Winter boarder: Begonia grandis bulbils sprouting from a pot of dieffenbachia that I kept outside all summer and fall and overwintered in the laundry room. I'm always astonished at the capacity of this plant to propagate from the tiniest, most negligible-looking bulbil: some are smaller than a BB; some grow to maybe pea-sized. And all of them--all of them, if given half a chance (tossed nonchalantly into this pot, for example, not planted with any purpose or worry about light or water), will grow.
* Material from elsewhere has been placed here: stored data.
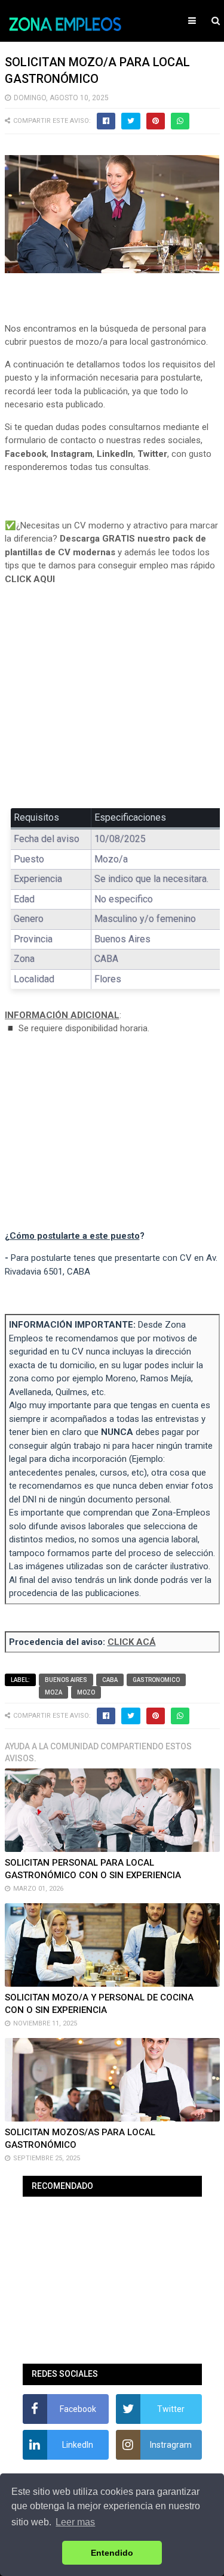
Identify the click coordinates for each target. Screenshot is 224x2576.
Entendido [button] (112, 2553)
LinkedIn (115, 454)
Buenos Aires (66, 1680)
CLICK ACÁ (132, 1642)
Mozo (86, 1692)
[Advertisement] (112, 704)
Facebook (26, 454)
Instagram (72, 454)
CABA (110, 1680)
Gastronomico (156, 1680)
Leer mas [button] (75, 2522)
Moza (53, 1692)
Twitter (152, 454)
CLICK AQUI (30, 579)
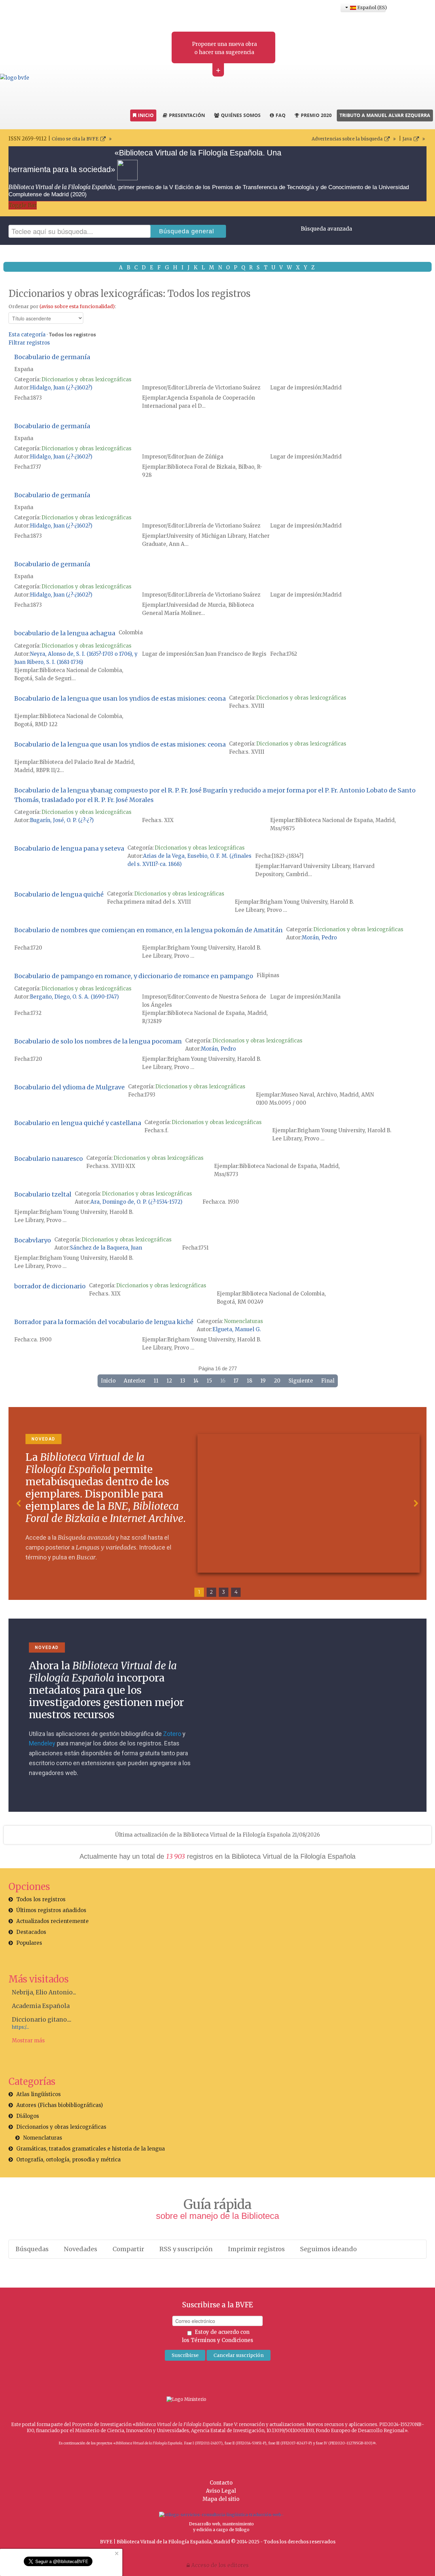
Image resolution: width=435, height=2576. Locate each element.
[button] (19, 1503)
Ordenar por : (62, 306)
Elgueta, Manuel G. (236, 1329)
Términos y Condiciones (222, 2340)
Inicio (108, 1380)
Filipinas (268, 975)
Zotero (172, 1733)
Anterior (134, 1380)
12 (169, 1380)
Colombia (131, 632)
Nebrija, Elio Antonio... (44, 1992)
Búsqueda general (186, 231)
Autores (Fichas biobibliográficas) (59, 2105)
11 (156, 1380)
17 (236, 1380)
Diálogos (27, 2116)
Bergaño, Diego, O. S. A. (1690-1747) (74, 996)
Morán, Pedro (319, 937)
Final (327, 1380)
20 (277, 1380)
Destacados (31, 1932)
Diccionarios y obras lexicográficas (86, 379)
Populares (29, 1943)
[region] (217, 1503)
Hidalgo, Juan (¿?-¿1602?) (61, 387)
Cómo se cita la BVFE (75, 139)
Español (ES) (371, 7)
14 (195, 1380)
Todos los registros (41, 1899)
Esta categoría (27, 334)
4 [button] (236, 1592)
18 (249, 1380)
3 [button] (223, 1592)
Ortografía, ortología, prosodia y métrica (68, 2159)
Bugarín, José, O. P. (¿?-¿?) (62, 820)
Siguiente (301, 1380)
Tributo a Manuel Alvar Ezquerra (385, 115)
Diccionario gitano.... (41, 2019)
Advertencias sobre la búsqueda (347, 139)
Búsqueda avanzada (326, 228)
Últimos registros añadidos (51, 1910)
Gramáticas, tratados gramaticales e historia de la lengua (90, 2148)
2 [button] (211, 1592)
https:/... (20, 2027)
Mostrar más (28, 2040)
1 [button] (199, 1592)
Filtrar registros (29, 342)
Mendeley (42, 1743)
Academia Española (41, 2006)
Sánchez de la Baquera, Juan (106, 1247)
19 (263, 1380)
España (23, 369)
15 (209, 1380)
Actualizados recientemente (52, 1921)
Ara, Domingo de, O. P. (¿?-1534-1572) (136, 1202)
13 (182, 1380)
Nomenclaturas (243, 1321)
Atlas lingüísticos (38, 2094)
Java (407, 139)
What you don't see here is the gorgeous deep pink of the leaves' underside, a large part of what makes them so beautiful all summer and fall in the garden: the afternoon light through the leaves is spectacular. The plants don't blossom until late in the year, and though the flowers are worth the wait--deep pink, cascading from multibranched stems--it's the leaves that make this hardy begonia a standout in the shade beneath our crabapple tree, in the shade beneath the pines, in the narrow alley between our house and the neighbors' where there is literally only a two-inch-wide space to dig in between our flagstone and their sidewalk. It also performs well in full sun, as long as its base is well-mulched.
These tiny plants are up early: they're the last to arise in the outdoor garden, later even than the notoriously is-it-still-there-or-not balloon flowers. When this small, they're easy to tease out of the soil and pot up in their own containers, though lately I've come to play more with companion planting: christmas cactus cuttings interplanted with an ornamental pepper; spider plants in the same pot with the bushy poinsettia that I've kept going for three years now; and (later, once it's safe to garden outside again) heartsease and oregano in the giant pots we use for growing tomatoes.